Megan’s report was published by the National Council for Voluntary Organisations and is freely available as a PDF. It’s the second in a series designed to help strategic thinkers within organisations – CEOs, trustees and managers – understand and think through the strategic implications of ICT. The first report on Consultation and campaigning in the age of participatory media was released in October 2006.

Putting the hooplah aside, people do acknowledge there are some pretty major barriers to organisations using these new tools. In a three minute video David made at the 28 March conference some of the main barriers are captured by three conference attendees (see UK nonprofits use of social media – at ICT Hub national conference 2007 on Google Video). The two main barriers noted were groups are struggling with the basics and need to get nuts and bolts sorted out first, and using new online tools is not just about technology, but it is about cultural change within organisations.

I find the reaction kind of comforting. If there is resistance and slow uptake in a country where social networking seems to have had more airtime and the ICT support infrastructure is more advanced than New Zealand, we should not be in a rush to push this stuff.

Already with the Wellington region ICT e-Rider project we’re talking about supporting organisations to get the basics under control. This is what the majority of groups told us they needed most help with, along with advice on purchasing and expanding systems. The CIMS project is proposing to start with a platform primarily based on email, and then building from there. I guess the idea is to start with technologies people are confident and competent with before introducing new applications. There is an understandable caution about getting anywhere near technological bleeding edges.

At the same time beginning to trial some of these new social networking tools will make it easier to introduce useful tools when organisations are ready. It’s partly about showing what’s possible. There are some projects and organisations in New Zealand using Web 2.0 tools which it would be good to document. I can feel some more blog posts coming on when time permits.

Collaboration in motion – CIMS

If you want to look at an example of geninue collaboration you couldn’t find a better example of what’s happening under the working title of the Community Information Management Project (CIMS).

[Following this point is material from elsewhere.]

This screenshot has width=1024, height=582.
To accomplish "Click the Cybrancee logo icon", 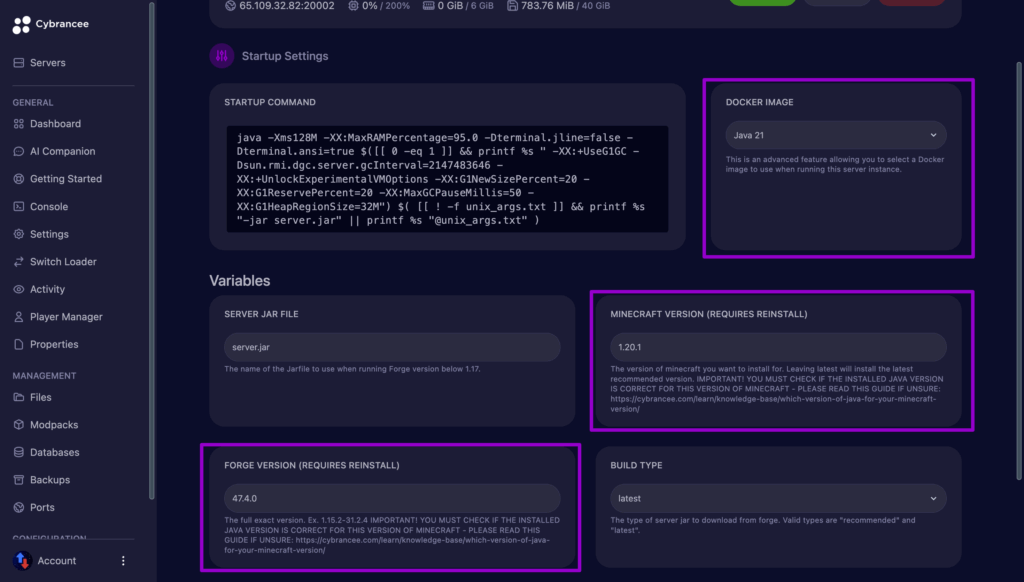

I attended a presentation yesterday where the CIMS project was introduced to a wide cross section of community organsiation reps. At the end of the meeting, even as a newcomer to the project development process, I could have helped write up some of the potential benefits of the project. Anyone with an interest in supporting the project is invited to join in and contribute time or cash.

To me this level of collaboration goes much further than what is strictly required under the Digital Strategy Community Partnership Fund, to which an expression of interest has been made and accepted for CIMS. It belies a philosophical commitment to working together and working openly. This is a real strength of the the community and voluntary sector when it’s working at it’s best.

The basic idea behind CIMS is “a shared workspace such as CIMS allows organisations to host their communications networks (discussion lists, sending of electronic newsletters and magazines) through a shared ICT platform”. The main priority seems to be using email, but this just a starting point. At an early stage techies will be asked to propose ideas of what’s possible within a platform.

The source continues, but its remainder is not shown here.